The hospital stories always scare me and amaze me. I have been in the hospital for both my children and both times I was given the OK to do everything myself. I only had to report to the nurse in charge what my blood sugars were and what if any insulin I was taking. My endo was always very good with leaving notes in my chart that I was in charge. I was in again about four years ago for DKA due to cortisone injection in hip and even than which I did have to remove the pump because they wanted to make sure it wasn’t a pump problem, I still tested my own blood sugar and told them what I needed to take insulin wise and than we talked it over with the endo in charge and came to a dose together. Thankfully was in for less than 24 hours. But I guess it depends on he hospital and what kind of orders you can get from your doctor. Just hope and pray a hospital stay never has to happen again.
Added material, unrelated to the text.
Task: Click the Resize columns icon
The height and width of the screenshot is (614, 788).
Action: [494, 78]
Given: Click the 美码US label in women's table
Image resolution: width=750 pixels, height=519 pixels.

They really shouldn’t administer that stuff to T1s without knowing and warning you of what’s going to happen. I was fighting insane highs for weeks the first (and last!) time I had one, and the orthopedist was shocked, shocked to find out cortisone could have that effect. At first he even denied it. Fortunately my primary care clinic specializes in D as does my PCP, and he was the one who explained it when I called him after several days of not knowing WTF was going on with my insane BG. Didn’t put me into DKA thank god but it was no fun.
Cortisone injections can be a nightmare, but I thought I could handle it. I’ve had many for trigger finger issues but I think the problem for me this last time was because it was the hip joint, it was a very large dose. And try as I may, I did everything I could think of and still couldn’t make it work. So I guess fingers I can get relief for but the hips I will continue to have pain. Oh well, it builds character, right?
Quite so—but here’s the problem.
Regardless of one’s specialty—or whether one even has a specialty—HCPs as a class have “attitude”, as do pilots and a few other professions I could name. There is a pronounced tendency to be dismissive of what a patient thinks—and this is the key point—regardless of whether the point of disagreement falls within the practitioner’s specialty or not.
Yes, yes, I know that it can be difficult not to become jaded when dealing with large numbers of people who really are . . . shall we say . . . uninformed. (Anyone who has ever worked in any form of retail knows that). But that’s an explanation, not an answer. The problem is real.
I had some dental surgery a year or so ago - the surgeon saw my Dexcom and asked me in detail how it worked, then used it as a reference to make sure I was OK while under anesthesia.
just piping in a tangent note: there is also the possibility that you have what is called an Over-Active-Bladder.
From a foreman, “I don’t think you should work here. My parents both died of diabetes so I don’t want you to die.” Because of the hottest of hot climates.
I’m an old RN who used to get really angry with “interns”–now called “first year residents”–who, two weeks out of med school inherently knew that any information given by a patient’s PCP was wrong. Of course the PCP must be wrong, or he wouldn’t have sent the patient to the hospital! Aaargh!